After the pen comes the pitch
Great. I’m in a room with about a dozen people I just met, including a Hollywood veteran and several published writers, and as part of a game called Pitchstorm, I draw the required two cards. The cards provide story elements that will form the basis of an impromptu pitch I must deliver for a film: “3 little homeless pigs” and “tries to stop a ferry boat from sinking.”
As the minutes speed by until my turn, I am alternately amused and jealous of the quicker wits in this classroom at Flathead Valley Community College, the host venue for monthly gatherings of the Montana Screenwriting and Storycrafting group. Organized by Barbara Schiffman, a retired Hollywood “reader” now living in Whitefish who’s also a script consultant and published author, the group meets under the auspices of Authors of the Flathead.

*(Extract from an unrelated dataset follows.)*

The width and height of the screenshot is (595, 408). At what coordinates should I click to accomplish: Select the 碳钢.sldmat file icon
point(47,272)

One writer tells a raucous plot of a man who goes to 12-step meetings even though he’s not in recovery because “he just loves the stories — the people have such rich lives.” Another tackles a story incorporating “a surgeon with a fake medical degree” and “hunts for Bigfoot.” Others think fast to weave together “a misunderstood troll” and “tries to capture an ape on a deserted island,” and “a soccer mom” who “stops an evil twin.”

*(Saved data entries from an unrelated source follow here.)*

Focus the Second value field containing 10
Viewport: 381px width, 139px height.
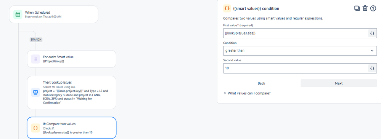[296, 69]
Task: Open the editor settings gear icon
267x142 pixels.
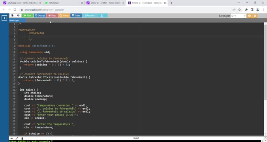Action: tap(255, 16)
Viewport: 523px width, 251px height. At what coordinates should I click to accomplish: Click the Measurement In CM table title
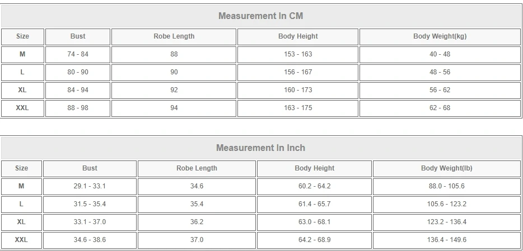260,16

Schiffman keeps a stopwatch to alert anyone who goes too long. Then she acts the role of producer or agent by choosing a third card from the Pitchstorm deck, to suggest another element to add to our movies. After I describe a tortured Noah’s Ark-ish fantasy with stowaway pigs saving the day when their ferry springs leaks (they do it Little Dutch Boy-style with tiny hooves), Schiffman turns and asks me to add some hip-hop.
“A producer or agent might want to bring in the moneymaker — zombies, explosions,” she said. “Not only is the pitch at issue, but they’re also thinking, ‘Is this someone I want to work with, someone who can accept twists and incorporate them?’”
Despite such whims and shopping lists of higher-ups, moviemaking is serious business with big budgets and casts, of which only a few people appear onscreen. I recently watched “Cattle Queen of Montana,” not so much for Barbara Stanwyck and Ronald Reagan but for our scenery. Glacier National Park looked so good it was obvious when certain scenes played out on California sets.
The Montana Film Office this spring bestowed $1.5 million on 35 productions to film here. Recently the Daily Inter Lake received a request to send pictures of our newsroom to another producer; we’re going to be famous!
The pitching exercise gave a taste for the art of selling a movie, a feat that typically follows the first of having written the script. Four group members had already written one, and five had pitched. Many of the rest of us had credits in fiction, poetry and plays, but our ideas for the screen had not fully made it to the page.
Perhaps with Schiffman’s and others’ help, they will.